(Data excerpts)
=== Begin Enclosure ===
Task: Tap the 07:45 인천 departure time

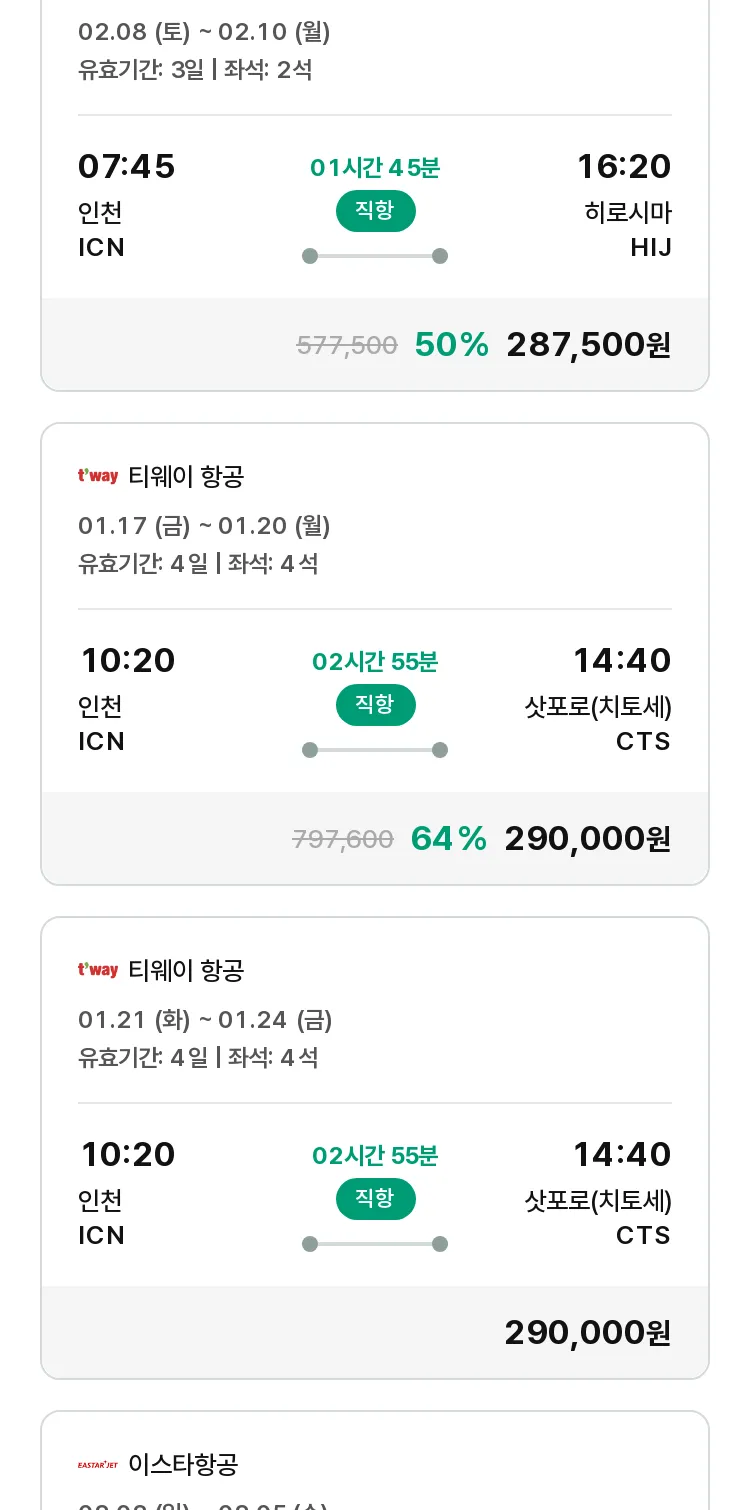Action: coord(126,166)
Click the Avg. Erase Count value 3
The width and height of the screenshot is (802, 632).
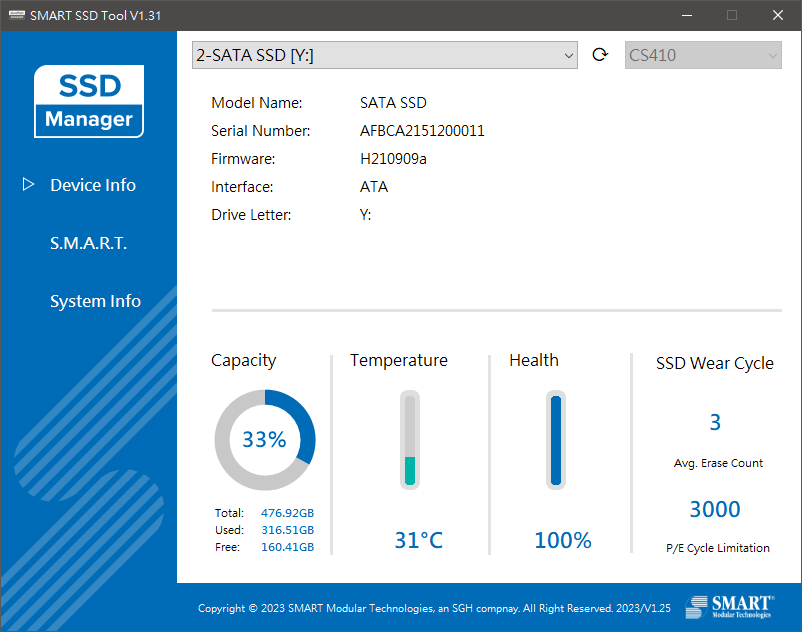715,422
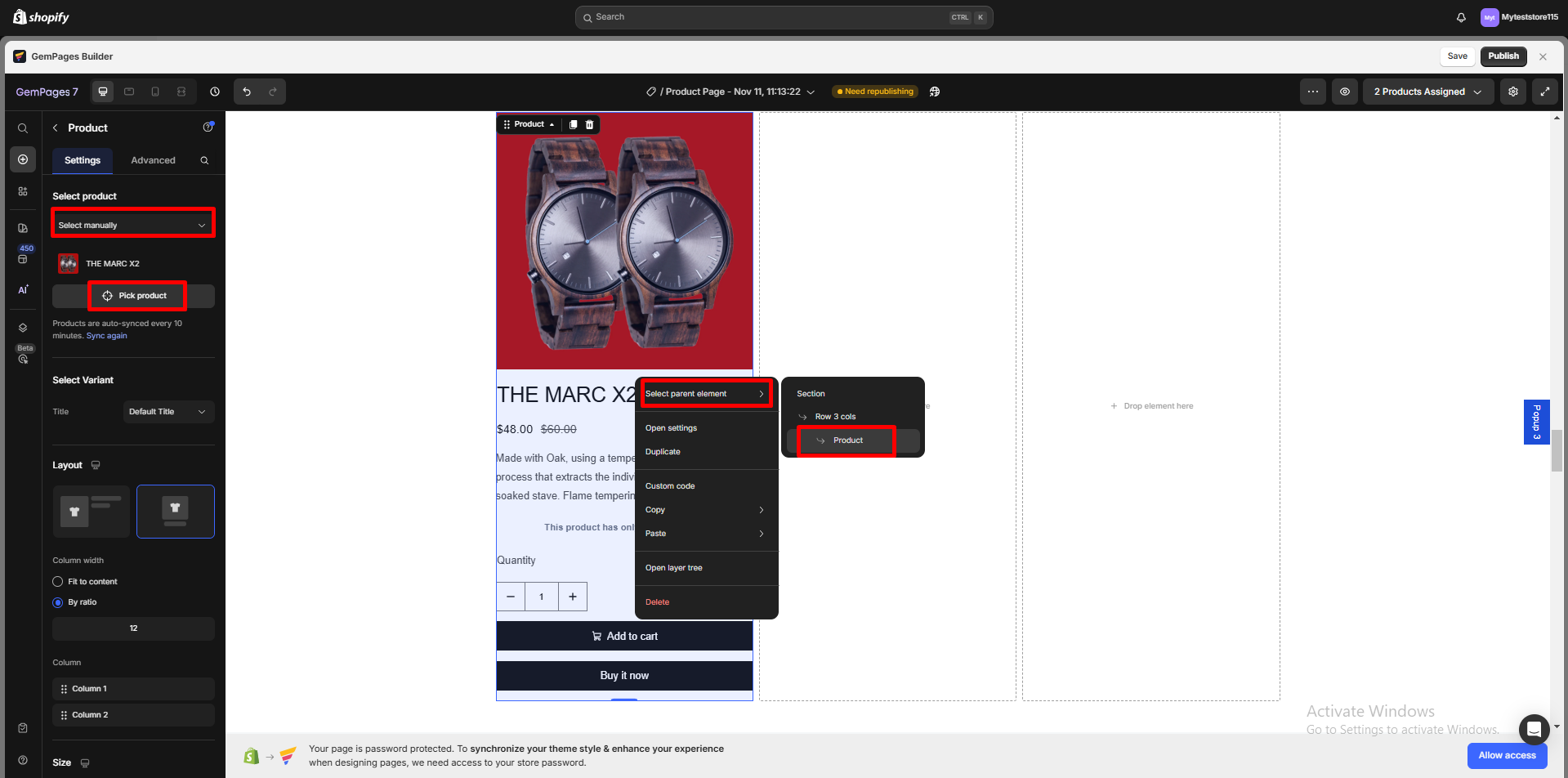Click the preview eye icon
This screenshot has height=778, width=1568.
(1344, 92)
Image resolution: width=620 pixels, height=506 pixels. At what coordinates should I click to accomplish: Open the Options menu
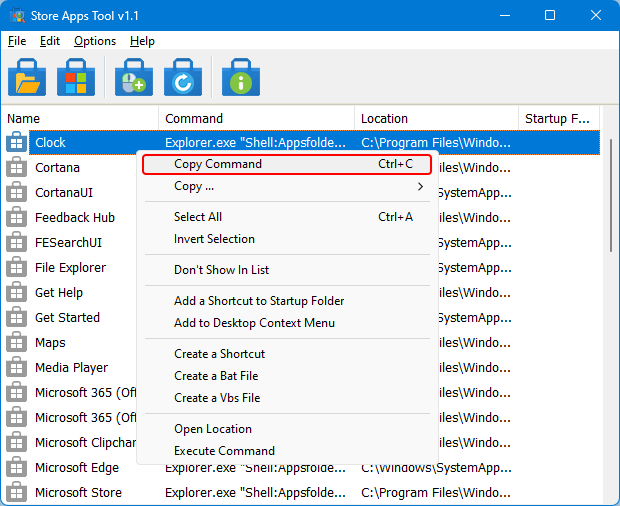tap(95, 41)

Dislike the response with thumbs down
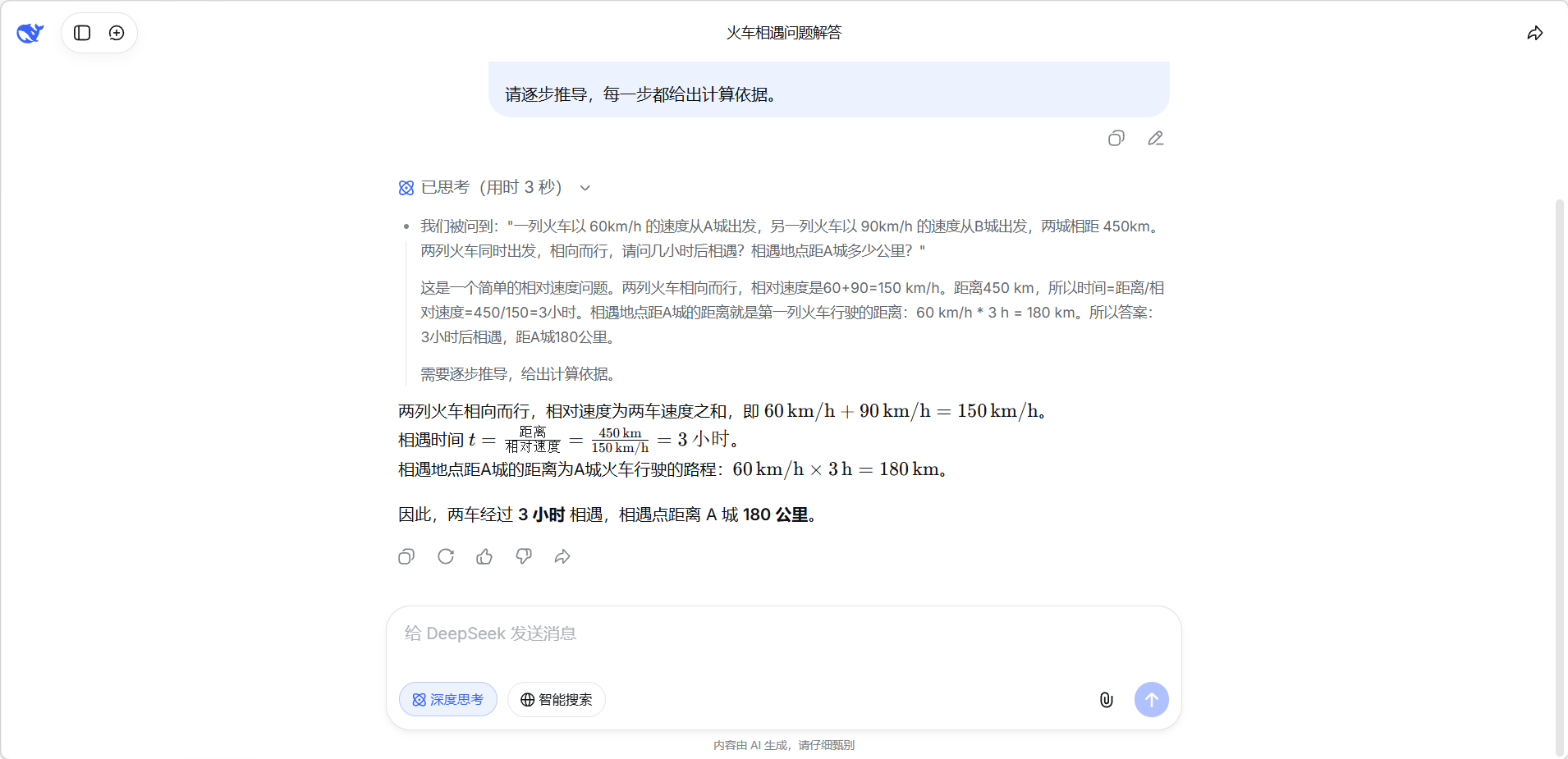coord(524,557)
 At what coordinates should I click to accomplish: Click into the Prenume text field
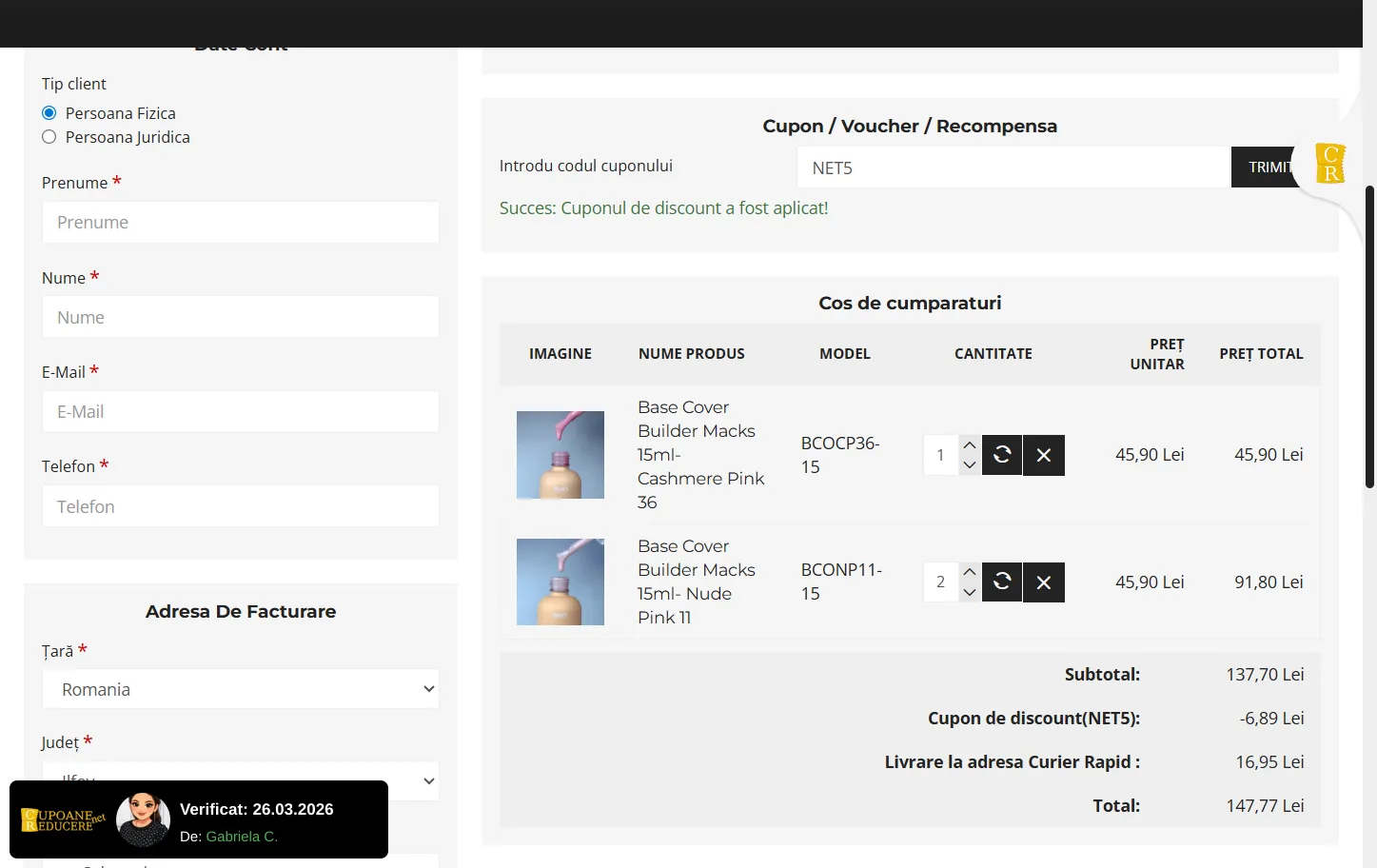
=== End Enclosure ===
(Exercise objective) When the line containing "Dislike the response with thumbs down" has been located, retype it and each line after it through the end of the records, excluding the pictures and adding nothing else.

(Output below)
Dislike the response with thumbs down
coord(524,557)
 At what coordinates should I click to accomplish: Click into the Prenume text field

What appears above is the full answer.